No one is hoping for it to become a reality so quickly, but Cup cars could make their debut under the lights Friday at Martinsville Speedway.
Track president Clay Campbell said he has talked with NASCAR about the possibility of flipping on the new LED lighting system at the 0.526-mile oval if inclement weather were to delay Cup qualifying.
“(Friday’s) weather is a little iffy, so if we don’t get on-track activity done during the day, I talked to NASCAR about it, and that’s what the lights are for, so if we’re not done by say 6 o’clock, if we need to go later, we have that option,” Campbell told The Morning Drive in a Thursday morning interview on SiriusXM Satellite Radio. “That means a lot to the fans when they plunk down hard-earned money to see an event. They got a pretty good shot of seeing the whole thing now that we have lights. We don’t have a window of opportunity now that closes at the end of the day.”

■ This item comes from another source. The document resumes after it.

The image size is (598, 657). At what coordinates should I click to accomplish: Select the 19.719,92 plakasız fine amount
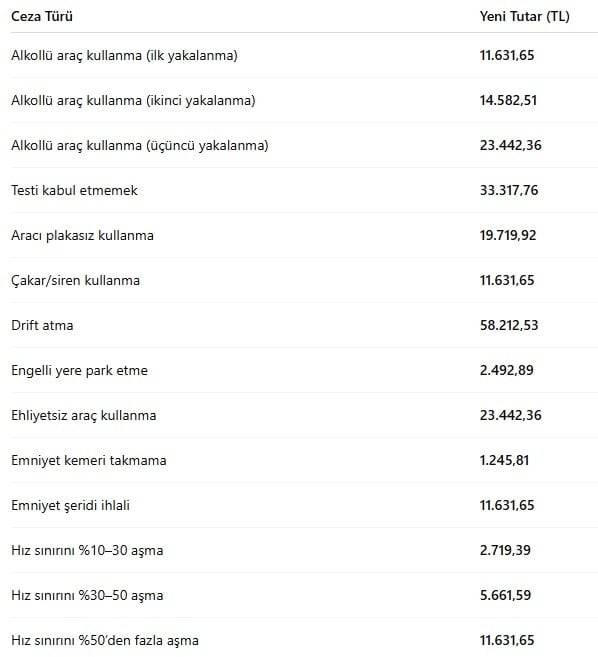508,235
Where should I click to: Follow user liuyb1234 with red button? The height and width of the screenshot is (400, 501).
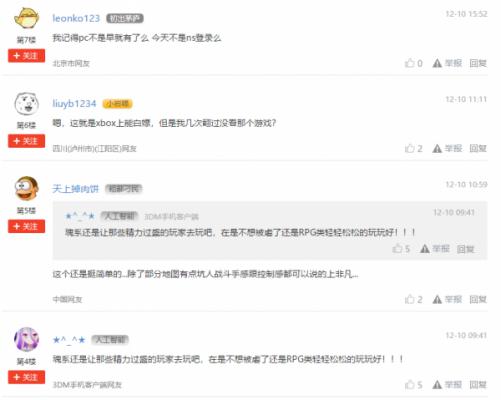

The idea for Martinsville’s lights began to germinate after the Nov. 1, 2015 race that was finished at dusk (“We’re in the playoffs and here almost didn’t finish a race because of darkness,” Campbell said. “That’s just unacceptable.”). The track will hold its first race weekend under the lights with its Late Model extravaganza in late September.
Campbell is betting that eventually there will be a NASCAR premier series race under the lights of the track that dates to 1947, but he downplayed a recent column by ESPN.com’s Ryan McGee that NASCAR could move the All-Star Race there.
“I think we’d like to have a night (Cup) race, absolutely,” he said. “This would be the ultimate for a night event whenever it is.
“That talk about the All-Star Race, we’re not lobbying for it, and there have been no discussions whatsoever. It has a home, and that’ll be NASCAR’s decision on where that goes. We don’t have a dog in that hunt. We’d be willing to entertain that.
“But I think the day will come you do see a night race here, and I think it would be fantastic.”
Martinsville held a Wednesday night event for season ticket renewal customers and allowed them to drive their personal cars on the track.
“They loved that,” Campbell said. “We turned the lights on at 7 o’clock and could hear people in the campground cheering and clapping. It was special to hear the reaction.”